May '13 natural gas moved dramatically lower today -- as it is inclined to do -- after starting the month of April off with a round of profit taking. Your Inputs Monitor posted yesterday that May '13 natural gas ended March with a bang, running through psychological resistance of $4.00 to top at $4.121 last week.
Natural gas futures are no stranger to hard swings. We have seen this before and the technicals make this contract look deceptively predictable. That fact may be contributing to investor activity. Note the 'humps' that emerge on this five-day chart from Yahoo -- an afternoon dash to the upside followed by sideways movement until roughly 24 hours later when the contract either jumps higher for more sideways motion, or drops 5-10 cents for a sideways run there...and on it goes.

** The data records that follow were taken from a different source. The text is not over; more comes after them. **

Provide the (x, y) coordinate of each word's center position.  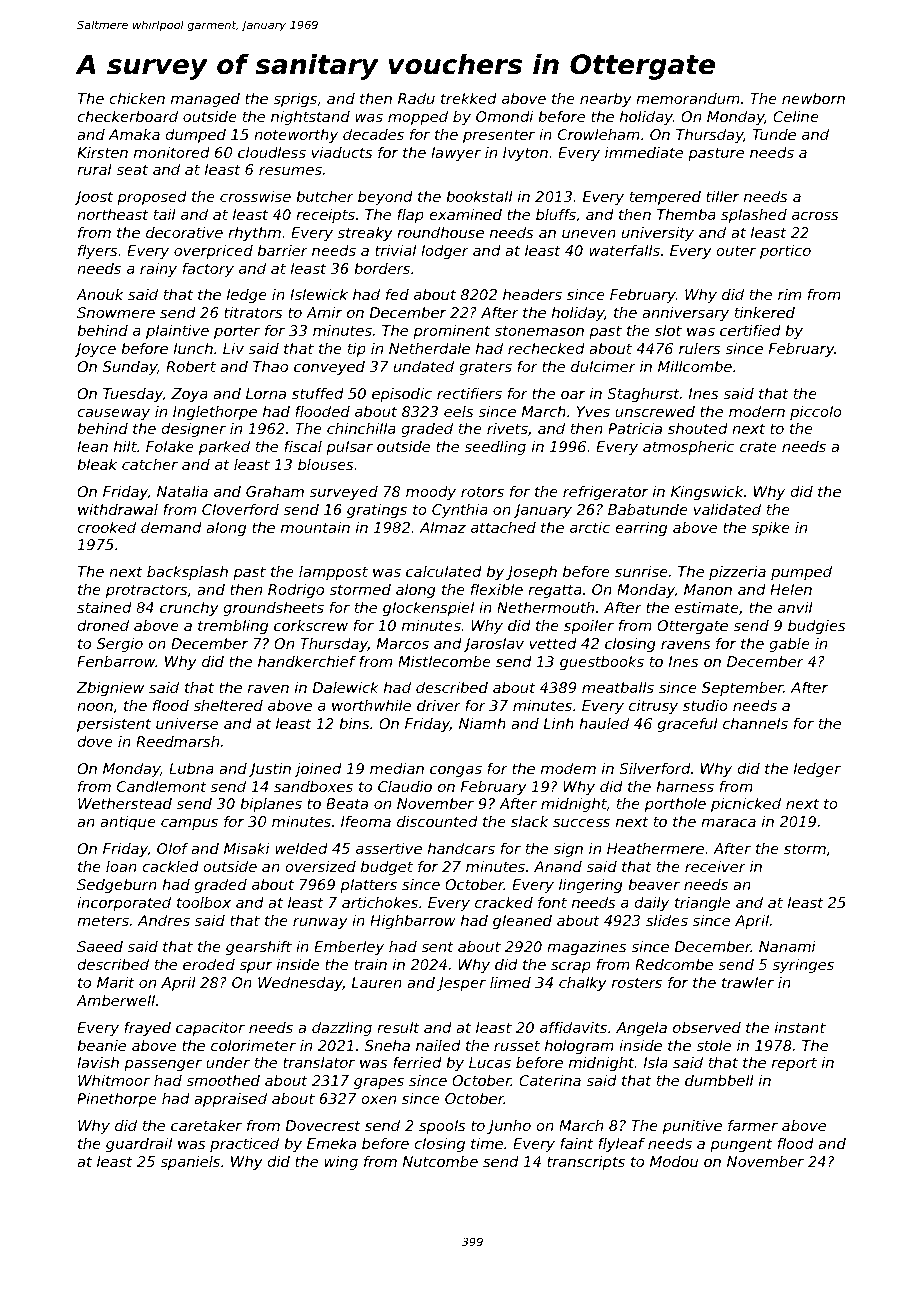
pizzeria (737, 573)
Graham (275, 491)
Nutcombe (440, 1161)
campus (189, 824)
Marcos (403, 643)
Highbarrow (413, 922)
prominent (451, 332)
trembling (233, 627)
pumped (801, 573)
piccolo (816, 413)
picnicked (746, 805)
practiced (244, 1145)
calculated (444, 571)
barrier (283, 250)
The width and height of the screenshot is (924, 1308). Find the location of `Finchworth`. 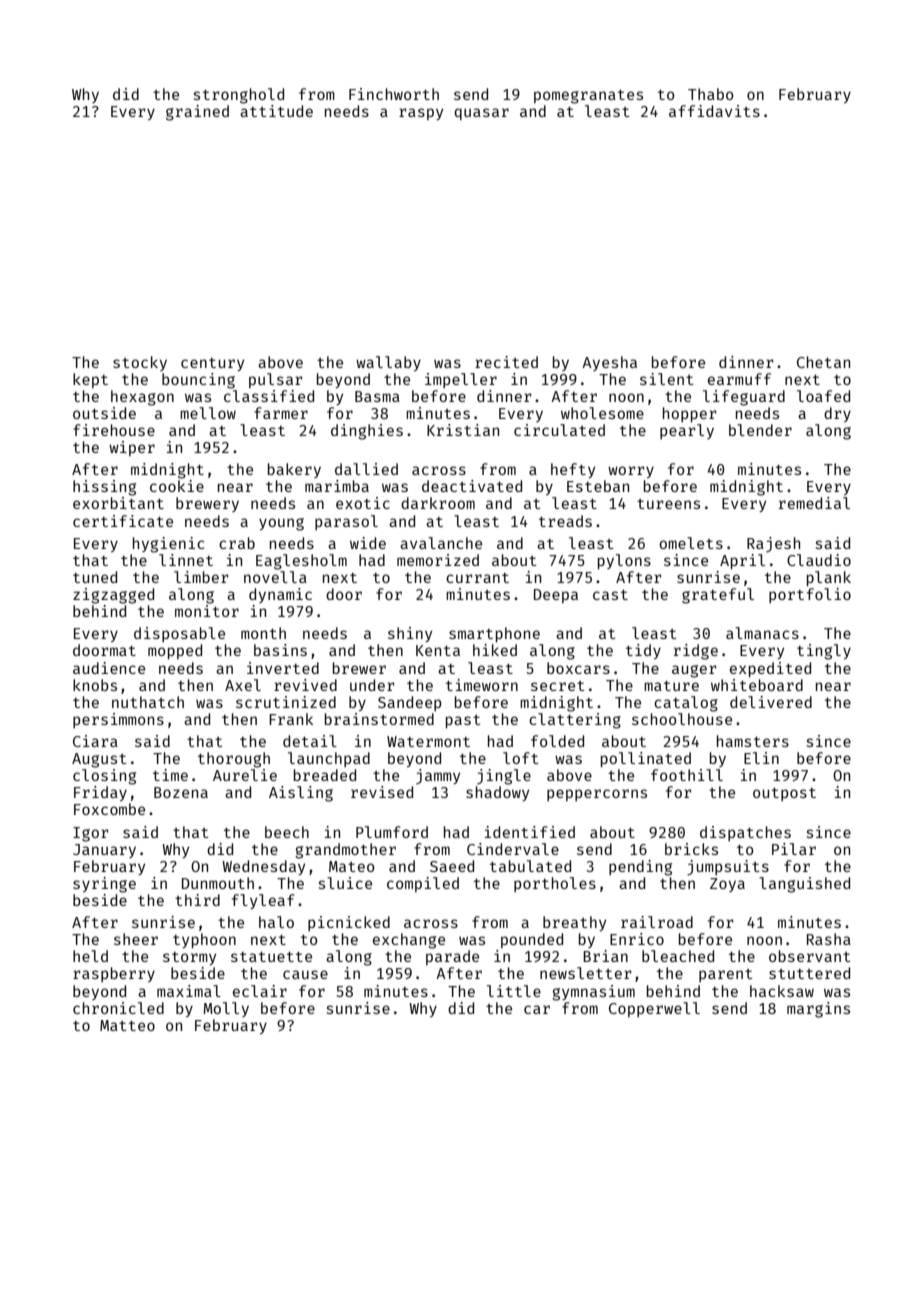

Finchworth is located at coordinates (394, 94).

The May '13 natural gas contract closed today at $3.963, a slide of six and 3/4 cents on moderate volume. We look for May '13 natural gas to continue to stairstep and if it can break the short-run support of $3.95, $3.90 would be the next target of support. But if profits taken from nattie's upside swing find their way back into this market, the pattern may move back to the upside.
While charted data may suggest a level of predictability, the only real certainty is that natural gas will continue to move in this, its traditional fashion. The question then is a matter of higher or lower, and the answer to that is not as predictable as it appears.